La couleur impose souvent une lecture esthétique, alors que le noir et blanc laisse l’animal être ce qu’il est. Je ne veux pas “enjoliver” les animaux, je veux amener la lumière sur eux sans fioritures excessives. Juste montrer un être vivant, singulier, digne. Là où la couleur peut éventuellement distraire, la lumière révèle le sujet, l’âme.
Le noir et blanc crée un vide… et ce vide invite celui ou celle qui regarde à aller plus loin. Le noir et blanc ouvre un espace intérieur qui, pour ma part, permet de rencontrer l’animal de façon très subjective, sans être guidée par une palette et par le réalisme colorimétrique. J’essaie d’offrir une présence, authentique et assez brute, pas juste une représentation décorative.

Minimalisme et émotions
Le mieux est l’ennemi du bien comme on dit ! À trop vouloir tout montrer, on peut parfois enfermer un sujet, étouffer l’intention .
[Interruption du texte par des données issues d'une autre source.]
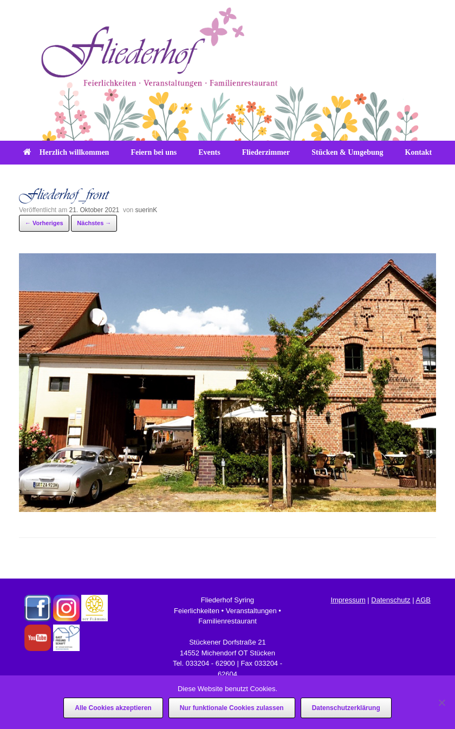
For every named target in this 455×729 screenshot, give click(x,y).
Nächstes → (94, 223)
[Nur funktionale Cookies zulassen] (441, 702)
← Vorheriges (44, 223)
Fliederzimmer (266, 152)
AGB (422, 600)
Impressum (347, 600)
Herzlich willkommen (66, 152)
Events (209, 152)
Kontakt (418, 152)
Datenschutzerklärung (346, 708)
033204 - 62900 (210, 663)
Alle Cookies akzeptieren (113, 708)
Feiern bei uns (154, 152)
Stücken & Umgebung (347, 152)
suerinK (146, 210)
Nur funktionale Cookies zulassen (232, 708)
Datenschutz (390, 600)
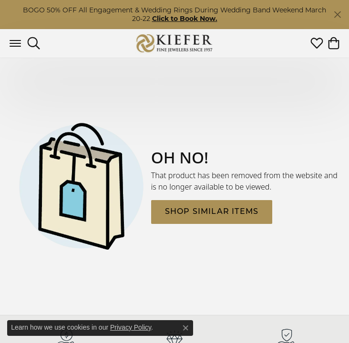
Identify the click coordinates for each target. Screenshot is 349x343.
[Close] (337, 14)
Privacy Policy (130, 327)
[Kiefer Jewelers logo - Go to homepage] (174, 43)
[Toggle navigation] (15, 43)
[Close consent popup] (185, 328)
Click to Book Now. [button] (184, 18)
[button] (34, 43)
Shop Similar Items (212, 212)
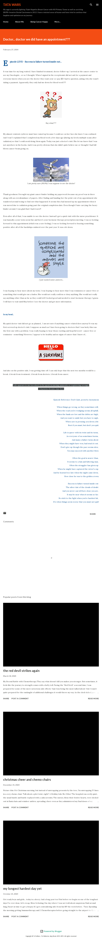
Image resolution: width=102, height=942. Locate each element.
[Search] (91, 4)
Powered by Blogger (51, 931)
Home (5, 22)
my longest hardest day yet (22, 888)
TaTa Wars (12, 5)
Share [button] (93, 514)
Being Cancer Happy (39, 22)
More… (58, 22)
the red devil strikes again (21, 671)
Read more (93, 698)
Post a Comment (20, 698)
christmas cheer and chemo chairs (27, 779)
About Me (19, 22)
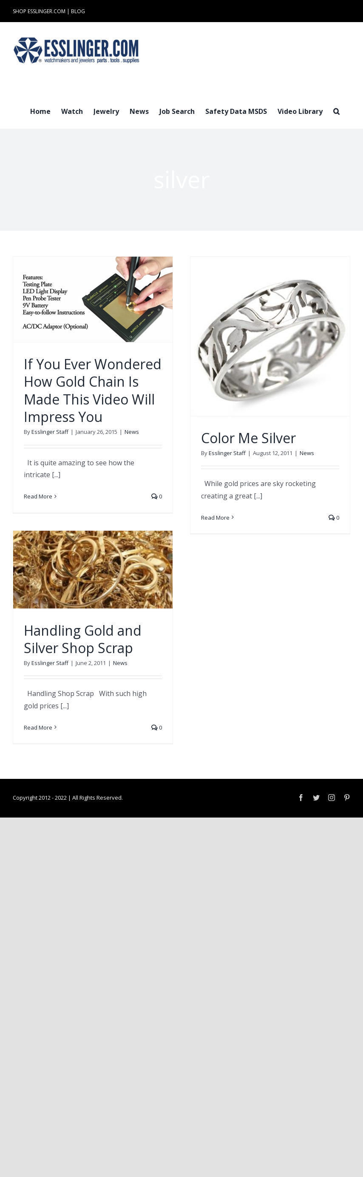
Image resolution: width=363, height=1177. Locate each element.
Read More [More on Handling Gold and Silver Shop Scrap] (38, 727)
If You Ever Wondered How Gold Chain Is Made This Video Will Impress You (93, 390)
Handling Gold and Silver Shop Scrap (83, 639)
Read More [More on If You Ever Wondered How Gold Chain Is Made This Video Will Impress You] (38, 496)
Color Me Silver (248, 438)
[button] (336, 110)
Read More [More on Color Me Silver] (215, 517)
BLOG (78, 11)
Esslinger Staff (49, 432)
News (132, 432)
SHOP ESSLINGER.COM (39, 11)
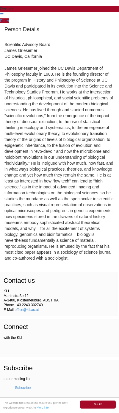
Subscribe (23, 388)
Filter (4, 20)
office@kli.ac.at (27, 310)
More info (43, 408)
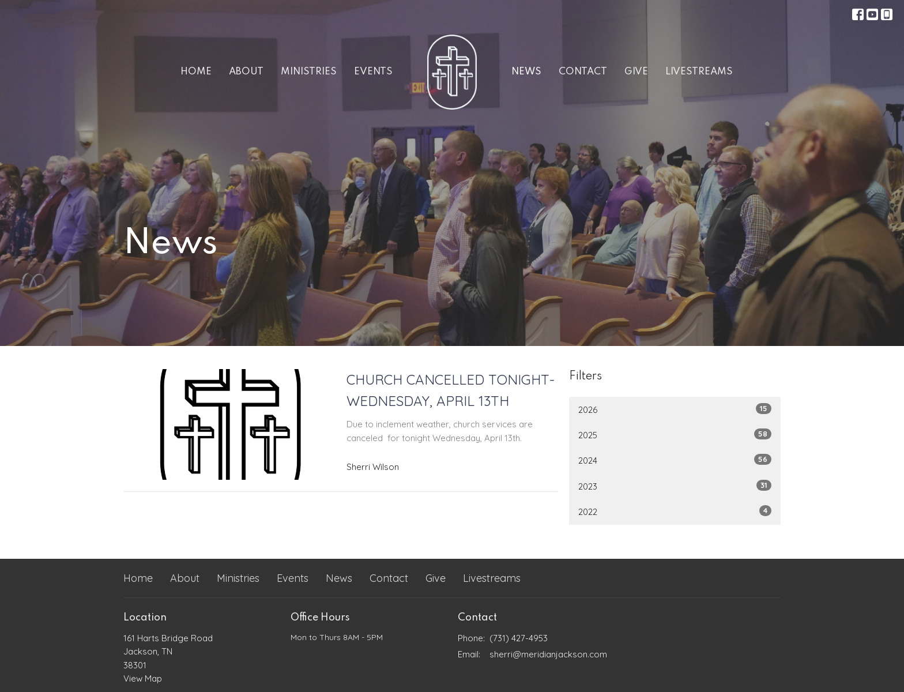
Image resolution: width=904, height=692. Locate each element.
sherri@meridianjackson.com (548, 654)
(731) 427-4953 (518, 638)
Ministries (309, 72)
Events (373, 72)
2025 (674, 434)
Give (636, 72)
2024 (674, 460)
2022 (674, 511)
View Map (142, 678)
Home (196, 72)
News (526, 72)
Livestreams (699, 72)
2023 (674, 486)
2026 (674, 409)
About (246, 72)
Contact (583, 72)
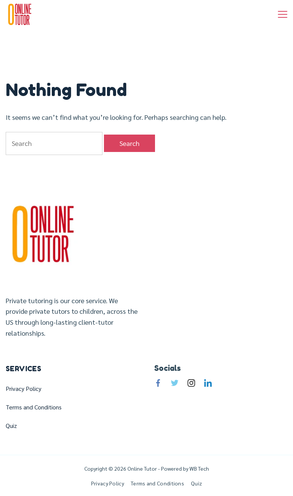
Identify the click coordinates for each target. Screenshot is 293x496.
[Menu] (282, 14)
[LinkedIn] (208, 383)
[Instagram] (191, 383)
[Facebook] (158, 383)
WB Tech (198, 468)
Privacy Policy (23, 389)
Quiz (11, 426)
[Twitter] (174, 383)
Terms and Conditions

Je réalise ainsi très peu de fonds et mes compositions sont très simples. J’aime laisser de la place à l’espace vide de la feuille pour que le sujet soit mis en valeur dans un contraste saisissant. Montrer l’essentiel, attirer l’œil sur ce qui reflète la vie, ce qui en témoigne est plus important pour moi que de remplir toute les zones d’un espace.

« Less is more » disent les anglais ! L’espace négatif blanc autour de mes animaux leur permettent de respirer sur la feuille et de laisser les spectateurs respirer, faire une pause calme. Et ça fait tellement de bien un peu de sérénité et de calme dans ce monde sans cesse en soubresauts ! Le noir, le blanc et les infinies nuances de gris me permettent de ralentir, d’aller à l’essentiel, de laisser émerger ce qui veut apparaître sans le contraindre trop à la réalité de ce que l’œil voit. Ils offrent un espace où l’émotion peut circuler librement, sans être noyée dans le trop-plein. Pour moi qui écrit également des poèmes, ce décalage est en quelque sorte poétique. Il me permet de prendre à la fois une certaine distance d’avec le réel, tout en transmettant la force d’authenticité et l’émotion qu’il recèle dans sa profondeur.
Conclusion
Finalement, dessiner en noir et blanc, pour moi, ce n’est pas un refus de la couleur. C’est un choix de présence, de silence et d’écoute.
Dans cet espace sobre et fragile, l’animal que je dessine peut respirer, me regarder, et parfois rencontrer le regard de celui ou celle qui observe le dessin.
Si cette rencontre a lieu, même brièvement, alors le dessin a trouvé sa juste place. Et peut-être que, dans ce face-à-face silencieux, chacun peut faire une pause… et simplement ressentir.